> _TASK STATEMENT_:
Go through the data and report how many lines include the word "target", giving only the number.

> _INFORMATION SHOWN_:
^^^^^^^^

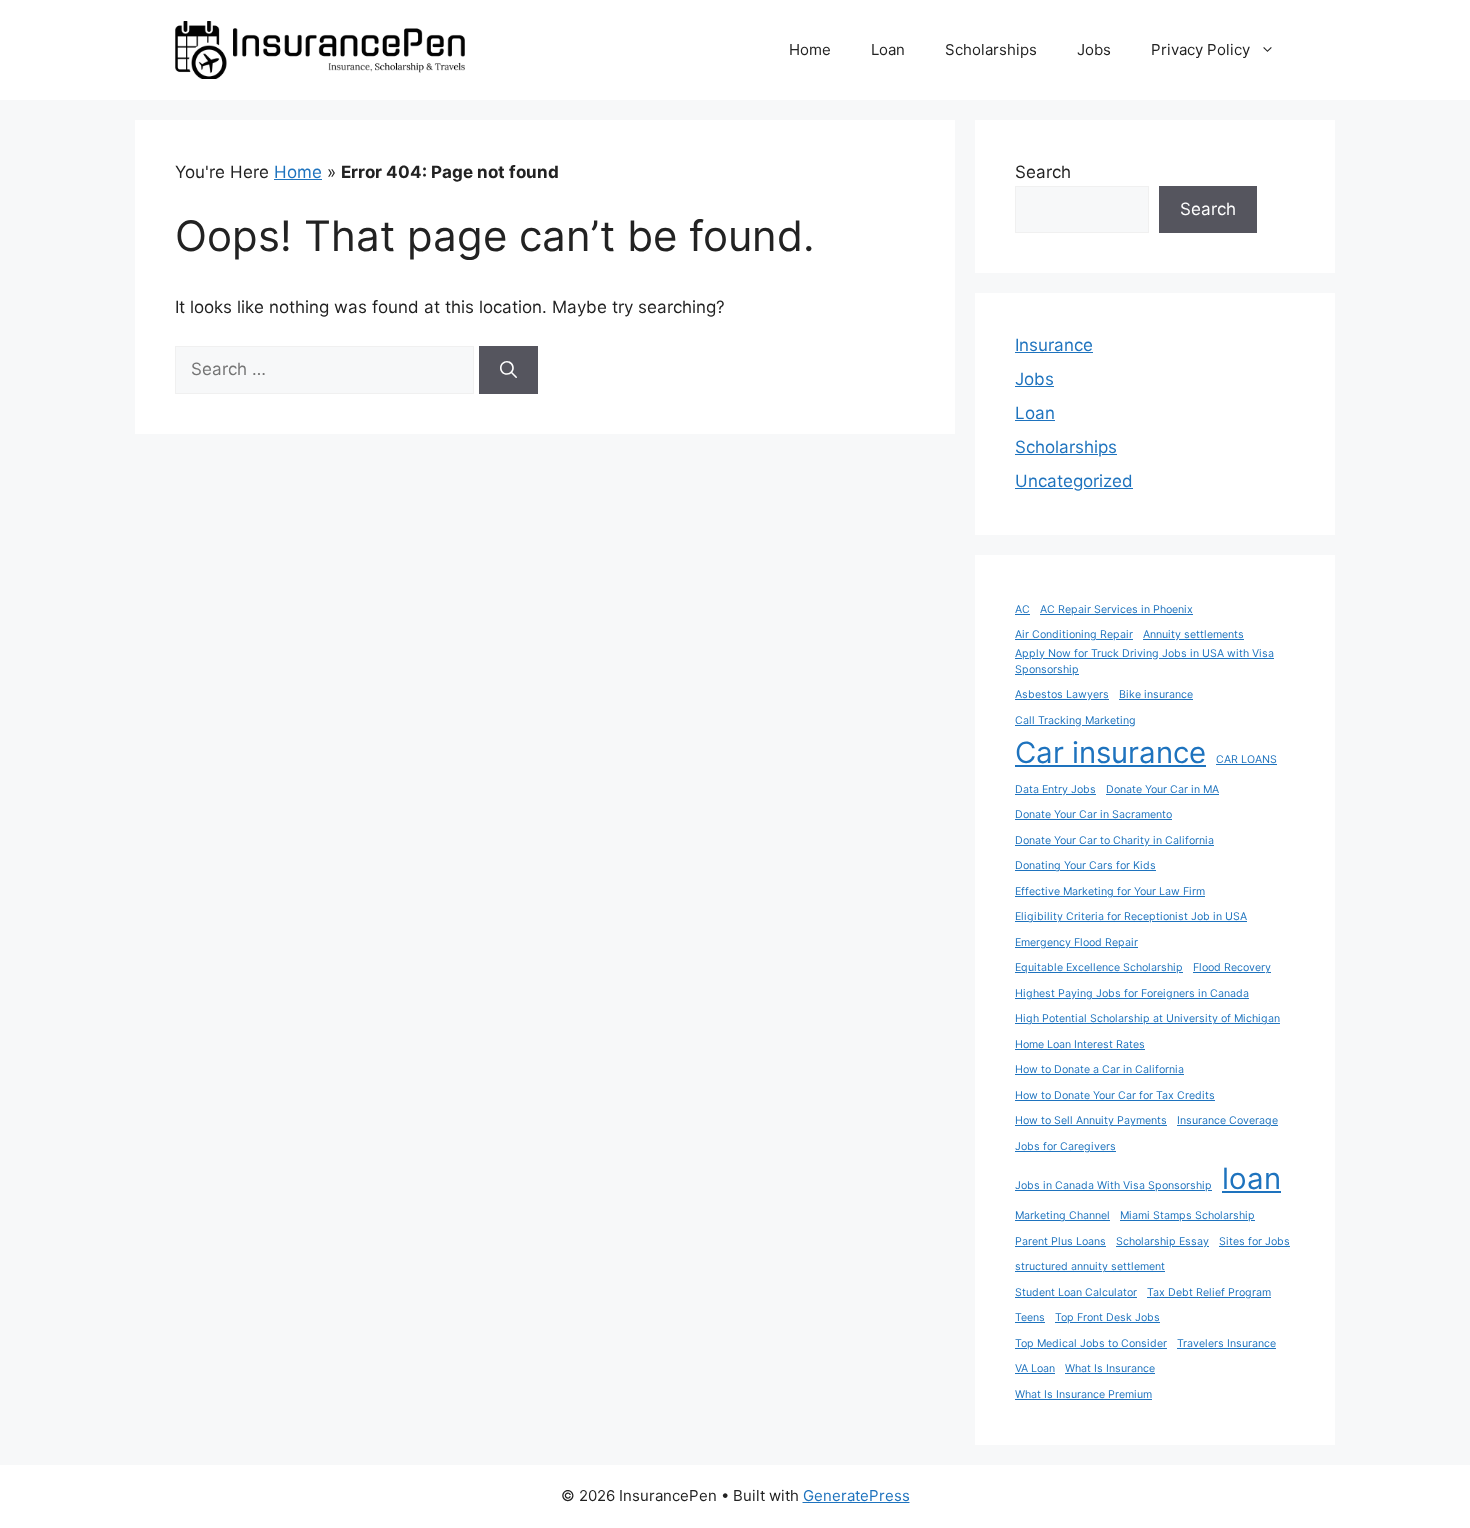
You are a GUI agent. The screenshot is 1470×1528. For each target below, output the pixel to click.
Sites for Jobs (1254, 1241)
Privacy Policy (1200, 49)
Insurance (1054, 345)
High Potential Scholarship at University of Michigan (1147, 1018)
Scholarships (991, 49)
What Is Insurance (1110, 1368)
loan (1251, 1178)
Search (1043, 172)
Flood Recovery (1232, 967)
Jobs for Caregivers (1065, 1146)
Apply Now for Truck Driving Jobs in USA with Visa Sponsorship (1144, 661)
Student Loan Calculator (1076, 1292)
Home (810, 49)
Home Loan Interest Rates (1080, 1044)
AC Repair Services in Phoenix (1116, 609)
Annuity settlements (1193, 634)
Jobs (1094, 49)
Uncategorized (1074, 481)
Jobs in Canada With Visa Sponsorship (1113, 1185)
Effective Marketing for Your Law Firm (1110, 891)
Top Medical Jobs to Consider (1091, 1343)
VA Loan (1035, 1368)
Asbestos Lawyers (1062, 694)
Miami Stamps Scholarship (1187, 1215)
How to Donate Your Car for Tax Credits (1115, 1095)
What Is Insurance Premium (1083, 1394)
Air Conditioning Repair (1074, 634)
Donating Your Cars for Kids (1085, 865)
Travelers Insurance (1226, 1343)
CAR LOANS (1246, 759)
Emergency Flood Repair (1076, 942)
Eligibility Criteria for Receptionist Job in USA (1131, 916)
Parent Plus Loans (1060, 1241)
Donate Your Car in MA (1162, 789)
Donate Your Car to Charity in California (1114, 840)
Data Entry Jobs (1055, 789)
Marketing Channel (1062, 1215)
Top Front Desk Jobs (1107, 1317)
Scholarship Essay (1162, 1241)
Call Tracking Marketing (1075, 720)
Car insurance (1110, 752)
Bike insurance (1156, 694)
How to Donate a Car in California (1099, 1069)
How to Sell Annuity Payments (1091, 1120)
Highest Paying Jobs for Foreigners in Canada (1132, 993)
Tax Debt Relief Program (1209, 1292)
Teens (1030, 1317)
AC (1022, 609)
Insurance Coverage (1227, 1120)
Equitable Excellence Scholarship (1099, 967)
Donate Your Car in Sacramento (1093, 814)
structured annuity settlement (1090, 1266)
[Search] (508, 370)
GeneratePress (856, 1495)
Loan (888, 49)
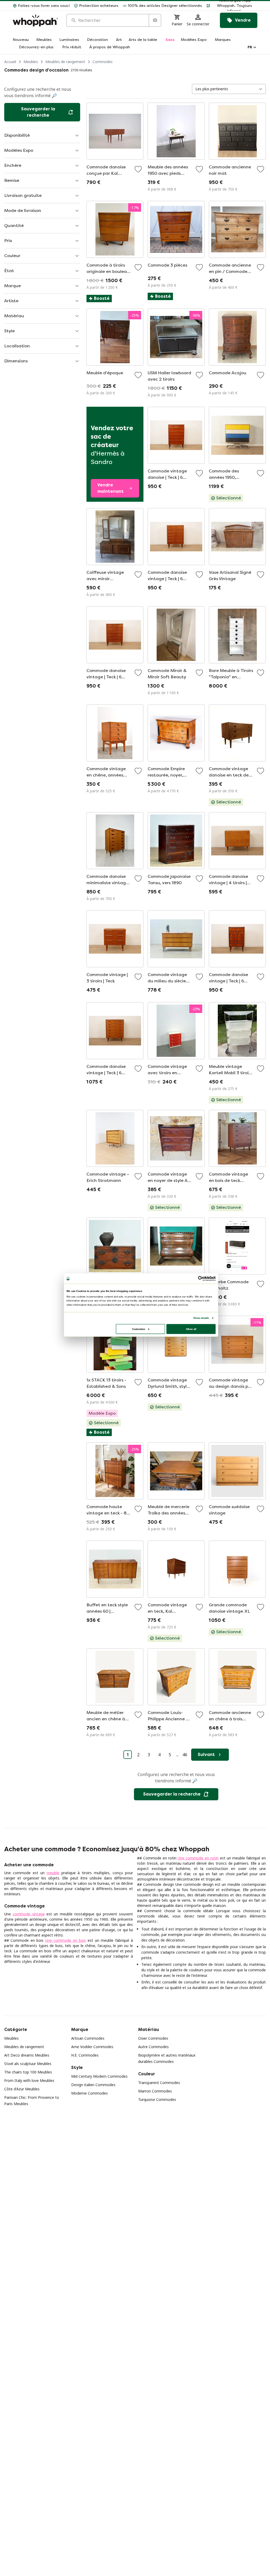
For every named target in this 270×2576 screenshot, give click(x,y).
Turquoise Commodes (157, 2099)
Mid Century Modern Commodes (99, 2076)
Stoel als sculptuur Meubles (27, 2063)
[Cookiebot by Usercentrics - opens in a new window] (201, 1278)
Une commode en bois (65, 1940)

^^^^^^^^

> _EXERCISE RESULT_:
2